1. Where batch jobs fit in

Style Trigger Response-time goal Example
Online service User click / API call Milliseconds “Show me my Instagram feed”
Batch job (offline) Scheduler or manual start Minutes – days; focus on throughput “Re-calculate all product recommendations every night”
Stream job (near-real-time) Event arrival Seconds “Detect fraud within a minute of a card swipe”

2. Unix philosophy → Big-data philosophy


3. Under the hood of a MapReduce job

  1. Split input into blocks (for example, 128 MB pieces on HDFS).
  2. Map phase – run user code on each block, emit (key, value) pairs.
  3. Shuffle & sort – framework partitions by key hash, sorts, and ships data to reducers.
  4. Reduce phase – user code sees one key at a time with all its values, writes results.

Rule of thumb: Mappers prepare data, shuffle moves data, reducers finish data.

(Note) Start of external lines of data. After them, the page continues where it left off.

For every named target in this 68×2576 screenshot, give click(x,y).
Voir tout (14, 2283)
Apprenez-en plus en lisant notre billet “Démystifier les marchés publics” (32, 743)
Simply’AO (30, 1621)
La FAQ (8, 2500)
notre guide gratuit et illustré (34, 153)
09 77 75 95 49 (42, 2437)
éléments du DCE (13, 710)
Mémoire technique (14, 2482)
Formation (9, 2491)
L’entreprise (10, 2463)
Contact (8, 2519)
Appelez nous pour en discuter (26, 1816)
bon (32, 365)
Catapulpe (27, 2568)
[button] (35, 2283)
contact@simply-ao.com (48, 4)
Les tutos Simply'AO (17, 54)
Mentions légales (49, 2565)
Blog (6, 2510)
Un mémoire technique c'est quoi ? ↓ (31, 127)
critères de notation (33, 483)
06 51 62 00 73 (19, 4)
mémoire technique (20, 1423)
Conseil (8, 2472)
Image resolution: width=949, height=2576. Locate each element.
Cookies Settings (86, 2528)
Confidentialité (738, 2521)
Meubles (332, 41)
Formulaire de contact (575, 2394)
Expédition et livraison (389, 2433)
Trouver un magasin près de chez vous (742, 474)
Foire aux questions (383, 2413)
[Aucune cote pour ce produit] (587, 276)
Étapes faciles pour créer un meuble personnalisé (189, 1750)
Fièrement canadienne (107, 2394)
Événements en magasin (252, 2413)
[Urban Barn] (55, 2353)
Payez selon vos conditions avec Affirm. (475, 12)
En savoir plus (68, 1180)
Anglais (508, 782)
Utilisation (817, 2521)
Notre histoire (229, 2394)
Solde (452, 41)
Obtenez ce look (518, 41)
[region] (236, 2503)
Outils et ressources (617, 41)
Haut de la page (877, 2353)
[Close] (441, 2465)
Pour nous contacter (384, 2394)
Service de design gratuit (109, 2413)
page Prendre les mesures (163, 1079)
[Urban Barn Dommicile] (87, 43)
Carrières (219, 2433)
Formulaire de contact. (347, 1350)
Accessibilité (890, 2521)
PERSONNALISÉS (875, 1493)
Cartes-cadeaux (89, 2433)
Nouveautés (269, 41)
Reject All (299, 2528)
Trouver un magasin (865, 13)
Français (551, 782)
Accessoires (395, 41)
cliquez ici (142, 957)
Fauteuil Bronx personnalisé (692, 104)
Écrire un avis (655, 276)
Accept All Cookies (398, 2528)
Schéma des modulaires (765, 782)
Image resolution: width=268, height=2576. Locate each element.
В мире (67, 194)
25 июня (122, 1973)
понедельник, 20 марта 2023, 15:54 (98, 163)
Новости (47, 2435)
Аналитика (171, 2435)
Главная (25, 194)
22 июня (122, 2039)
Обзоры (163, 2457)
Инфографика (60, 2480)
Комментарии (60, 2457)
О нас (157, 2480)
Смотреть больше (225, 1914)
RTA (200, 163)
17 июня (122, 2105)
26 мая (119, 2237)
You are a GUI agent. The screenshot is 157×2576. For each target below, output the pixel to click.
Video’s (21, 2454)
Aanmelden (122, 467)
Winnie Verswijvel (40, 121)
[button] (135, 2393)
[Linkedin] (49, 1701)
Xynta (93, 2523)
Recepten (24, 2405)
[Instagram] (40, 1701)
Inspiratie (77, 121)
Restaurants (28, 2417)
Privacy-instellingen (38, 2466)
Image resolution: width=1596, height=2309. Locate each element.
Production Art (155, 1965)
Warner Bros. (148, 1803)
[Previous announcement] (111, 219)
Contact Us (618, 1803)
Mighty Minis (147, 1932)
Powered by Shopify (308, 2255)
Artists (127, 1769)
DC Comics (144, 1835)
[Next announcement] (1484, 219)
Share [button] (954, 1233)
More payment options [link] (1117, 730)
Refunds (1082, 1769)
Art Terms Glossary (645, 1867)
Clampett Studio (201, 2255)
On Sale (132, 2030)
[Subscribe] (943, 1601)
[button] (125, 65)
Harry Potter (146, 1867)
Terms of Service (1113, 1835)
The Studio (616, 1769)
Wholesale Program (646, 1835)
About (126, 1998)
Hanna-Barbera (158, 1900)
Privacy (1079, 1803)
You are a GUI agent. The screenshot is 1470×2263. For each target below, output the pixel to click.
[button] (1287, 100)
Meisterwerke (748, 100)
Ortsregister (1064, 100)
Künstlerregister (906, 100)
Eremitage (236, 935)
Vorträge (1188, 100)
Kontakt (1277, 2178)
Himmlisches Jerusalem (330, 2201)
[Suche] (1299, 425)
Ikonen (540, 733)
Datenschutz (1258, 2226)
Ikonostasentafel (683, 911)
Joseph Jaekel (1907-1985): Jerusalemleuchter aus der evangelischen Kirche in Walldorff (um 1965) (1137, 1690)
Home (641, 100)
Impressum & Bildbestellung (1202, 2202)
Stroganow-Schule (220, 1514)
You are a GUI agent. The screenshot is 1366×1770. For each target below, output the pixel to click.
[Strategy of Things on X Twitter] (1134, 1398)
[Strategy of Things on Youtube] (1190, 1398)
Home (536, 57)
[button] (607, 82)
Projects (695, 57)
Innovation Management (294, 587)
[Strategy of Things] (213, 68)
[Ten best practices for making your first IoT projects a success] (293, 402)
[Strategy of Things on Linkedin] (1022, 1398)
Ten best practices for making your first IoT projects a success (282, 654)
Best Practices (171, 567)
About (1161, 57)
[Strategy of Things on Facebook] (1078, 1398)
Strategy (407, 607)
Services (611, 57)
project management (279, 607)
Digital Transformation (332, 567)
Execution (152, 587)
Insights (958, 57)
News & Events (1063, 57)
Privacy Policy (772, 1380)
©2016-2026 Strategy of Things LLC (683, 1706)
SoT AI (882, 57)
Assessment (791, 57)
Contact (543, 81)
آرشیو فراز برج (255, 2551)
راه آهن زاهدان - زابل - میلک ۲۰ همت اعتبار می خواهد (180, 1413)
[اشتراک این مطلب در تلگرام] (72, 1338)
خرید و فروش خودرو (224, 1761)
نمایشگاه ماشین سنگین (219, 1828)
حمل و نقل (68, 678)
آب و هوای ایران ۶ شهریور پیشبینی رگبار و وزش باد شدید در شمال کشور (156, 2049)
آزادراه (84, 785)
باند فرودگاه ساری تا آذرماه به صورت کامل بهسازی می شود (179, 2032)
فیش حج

4. Joins and grouping at scale – know three patterns

Pattern When to use Analogy
Reduce-side sort-merge join Both inputs are big. Framework sorts by key, sends same keys to one reducer. Classic relational join pushed into reduce phase.
Broadcast (replicated) hash join One input fits in RAM. Copy it to every mapper; hash-lookup as you stream the big side. “Little black book next to you while scanning a huge ledger.”
Partitioned hash join Both inputs big but pre-partitioned the same way. Build hash table per partition. “Each worker owns a shard of both tables.”

Interview hint: articulate the trade-off—network vs. memory vs. duplicate work.